Earlier in my career, in the afternath of the GFC I worked as trader for an online share trading platform. Everyday I would get blasted with a firehose of emotion from investors. People day-trading on their accounts, needing help placing exotic trades or dealing during volatile markets.

It’s easy to get swept up in the excitement. Sweating on every tick of the market. Listening to the live market news and updates, trying to time it just right.

I had a holiday booked with my partner, so I took a couple of weeks off and didn’t look at the markets. When I returned, it was like I never left. Everyone was still on the same hamster wheel. The market had moved, but it was kind of the same.

Having formal mathematics training lent me some perspective. It reminded me of the famous fractal pattern popularised by Benoit Mandelbrot where certain geometric shapes look similar to themselves as you continually zoom in (a process known as self-similarity^{1}).

It got me thinking, was this all just random noise. Was this all just a giant illusion based on psychology, sales targets and the need to fill column inches?

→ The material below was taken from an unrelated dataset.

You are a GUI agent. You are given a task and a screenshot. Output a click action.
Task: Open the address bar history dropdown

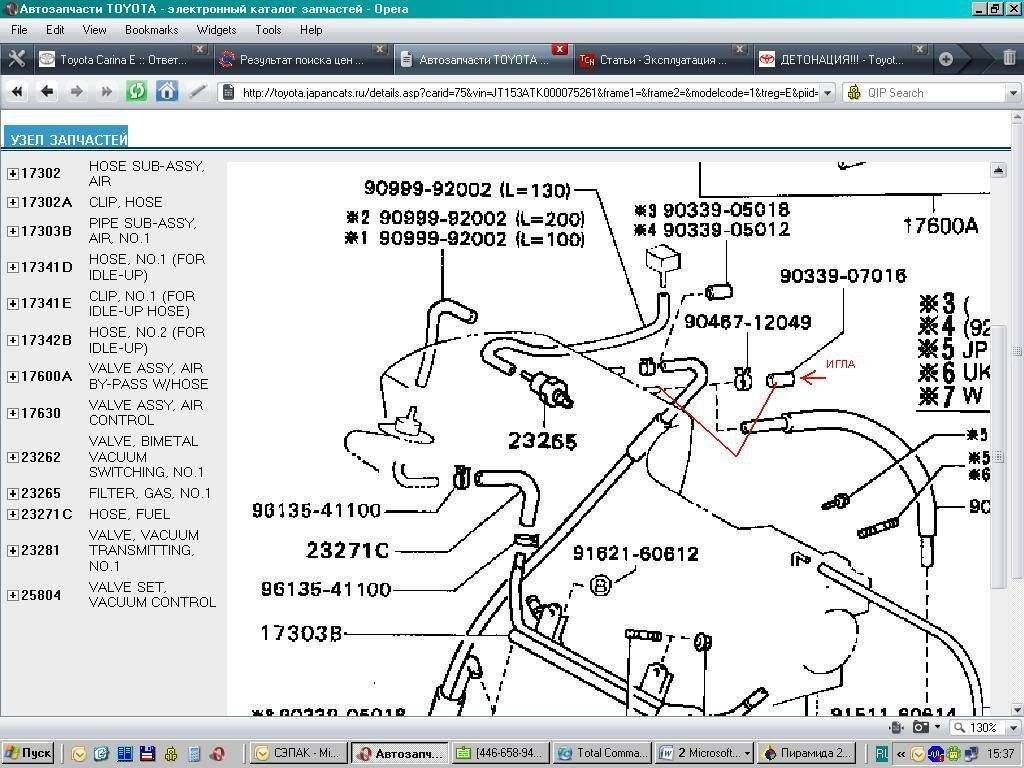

I recently completed Michael Kemp’s excellent book *The Ulysses Contract: How to never worry about the share market again.*^{2}

Kemp breaks down common myths around ‘authority’ in financial markets and the tendancy for humans to fall prey to cognitive biases and essentially forgetting history when it comes to the markets. I agreed with nearly every word in the book. Although admitedly, I did blush at how my attitudes differed when I was a freshly minted finance graduate.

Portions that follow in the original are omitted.